Saved entries:
"""

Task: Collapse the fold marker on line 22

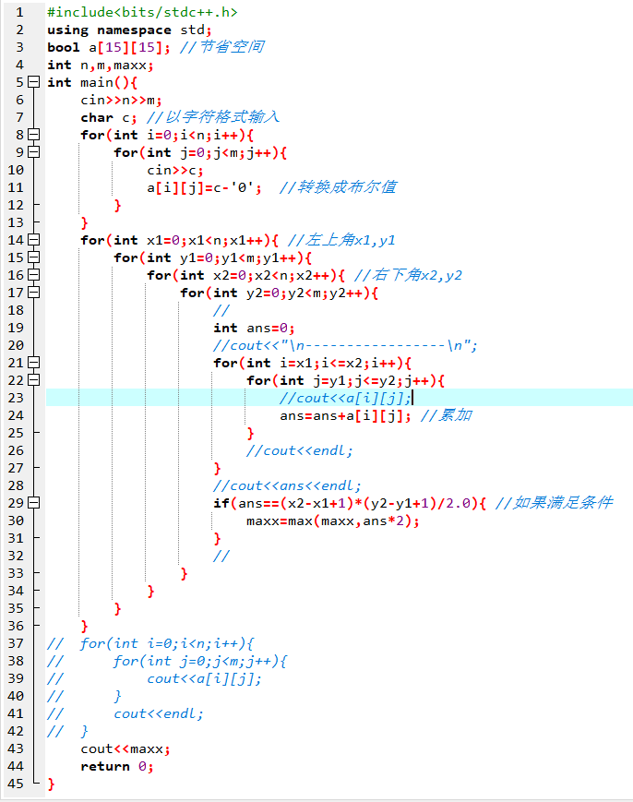Action: click(x=35, y=380)
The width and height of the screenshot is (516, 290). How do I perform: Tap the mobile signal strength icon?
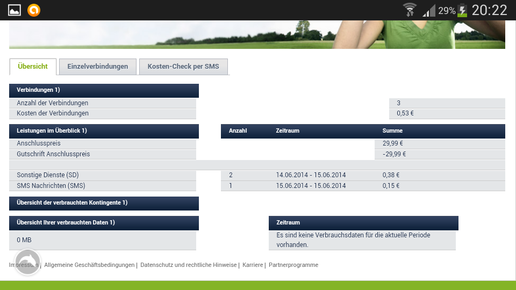click(428, 10)
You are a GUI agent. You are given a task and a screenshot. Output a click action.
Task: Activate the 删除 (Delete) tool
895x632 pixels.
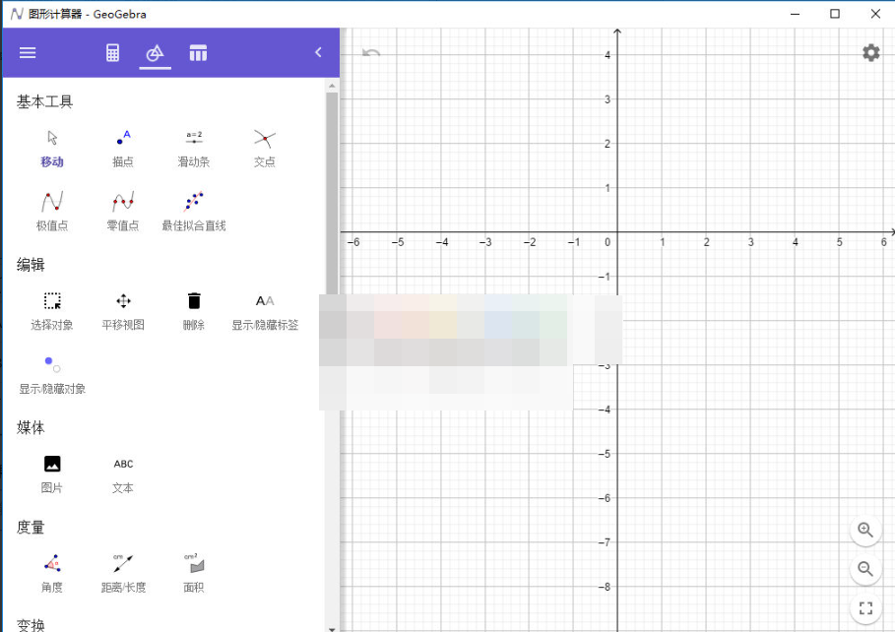point(193,308)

"""

> _Exercise_
Go through the entries above and output them exactly, without pictures.

> _Problem solution_
Task: Collapse the fold marker on line 22

Action: click(x=35, y=380)
The width and height of the screenshot is (516, 290). How do I perform: Tap the mobile signal strength icon?
click(428, 10)
You are a GUI agent. You are given a task and a screenshot. Output a click action.
Task: Activate the 删除 (Delete) tool
895x632 pixels.
point(193,308)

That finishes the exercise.